​Un capitalisme désenchanté : un peu d'histoire est bienvenu.

En moins de trois décennies, nos économies européennes ont plongé dans un nouvel ordre capitaliste. Celui-ci est axé sur le juridique et tente d'individualiser les incertitudes de la vie tout en limitant la protection collective.

Le choc des modèles est profond : les communautés européennes recherchent des certitudes réglementaires et une uniformité, tandis que le modèle anglo-saxon soumet les individus aux aléas de l'économie.

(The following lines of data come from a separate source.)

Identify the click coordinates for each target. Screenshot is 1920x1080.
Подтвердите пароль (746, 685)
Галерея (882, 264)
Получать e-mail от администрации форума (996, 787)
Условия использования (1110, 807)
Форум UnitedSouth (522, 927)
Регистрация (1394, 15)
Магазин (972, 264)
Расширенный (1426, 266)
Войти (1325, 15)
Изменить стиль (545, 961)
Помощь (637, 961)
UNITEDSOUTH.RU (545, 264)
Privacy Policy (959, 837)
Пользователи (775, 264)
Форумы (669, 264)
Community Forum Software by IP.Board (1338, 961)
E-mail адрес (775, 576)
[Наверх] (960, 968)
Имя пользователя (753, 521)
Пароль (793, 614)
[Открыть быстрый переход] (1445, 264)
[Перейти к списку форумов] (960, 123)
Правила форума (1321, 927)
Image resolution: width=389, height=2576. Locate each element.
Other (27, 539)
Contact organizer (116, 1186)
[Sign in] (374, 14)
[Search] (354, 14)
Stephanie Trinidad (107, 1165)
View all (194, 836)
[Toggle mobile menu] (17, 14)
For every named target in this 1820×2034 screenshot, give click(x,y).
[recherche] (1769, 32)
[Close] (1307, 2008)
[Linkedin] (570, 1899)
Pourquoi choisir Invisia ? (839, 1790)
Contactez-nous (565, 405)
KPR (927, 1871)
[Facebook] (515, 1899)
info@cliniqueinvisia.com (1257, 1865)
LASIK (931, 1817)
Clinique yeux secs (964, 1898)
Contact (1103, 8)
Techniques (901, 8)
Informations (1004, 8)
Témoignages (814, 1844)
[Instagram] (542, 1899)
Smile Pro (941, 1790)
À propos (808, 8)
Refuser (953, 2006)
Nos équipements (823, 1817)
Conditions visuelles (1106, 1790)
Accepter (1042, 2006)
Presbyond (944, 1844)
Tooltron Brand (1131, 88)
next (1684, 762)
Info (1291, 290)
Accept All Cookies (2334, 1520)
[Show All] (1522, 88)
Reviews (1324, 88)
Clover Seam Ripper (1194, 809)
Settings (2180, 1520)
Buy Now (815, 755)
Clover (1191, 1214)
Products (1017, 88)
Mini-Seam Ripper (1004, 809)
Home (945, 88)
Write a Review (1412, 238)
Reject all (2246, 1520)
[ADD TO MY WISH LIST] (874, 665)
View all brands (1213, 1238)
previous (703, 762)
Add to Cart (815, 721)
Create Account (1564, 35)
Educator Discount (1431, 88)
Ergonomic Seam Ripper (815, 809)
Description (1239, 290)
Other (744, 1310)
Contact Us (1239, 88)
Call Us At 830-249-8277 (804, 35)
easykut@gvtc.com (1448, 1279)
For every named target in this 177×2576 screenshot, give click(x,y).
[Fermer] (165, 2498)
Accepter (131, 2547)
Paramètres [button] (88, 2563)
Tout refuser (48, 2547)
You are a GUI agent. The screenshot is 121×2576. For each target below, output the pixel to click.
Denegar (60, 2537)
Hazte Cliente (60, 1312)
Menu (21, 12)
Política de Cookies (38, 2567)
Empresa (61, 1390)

Cependant, nous devons localiser la divergence entre ces deux modèles. Mais où ? Inévitablement, presque inexorablement, le chercheur est confronté à la profonde division qui a opposé les catholiques et les protestants au XVIe siècle. Le schisme religieux du XVIe siècle a catalysé des prédispositions socio-économiques qui ont conduit à l'émergence du capitalisme moderne.

Alors, où perdure l'esprit de Jean Calvin, le père de la réforme patricienne genèvoise, dans nos économies ? Jean Calvin avait retiré le travail et l'argent du domaine de la pure nécessité pour leur donner une signification religieuse, mais il n'aurait pas approuvé les récents excès du capitalisme. Fidèle à l'idéal de pauvreté de Saint Paul, le théologien prônait la sobriété et le renoncement aux gloires terrestres pour se soumettre à la volonté divine et défendre la vérité évangélique. Il abhorrait la cupidité et la passion pour le gain.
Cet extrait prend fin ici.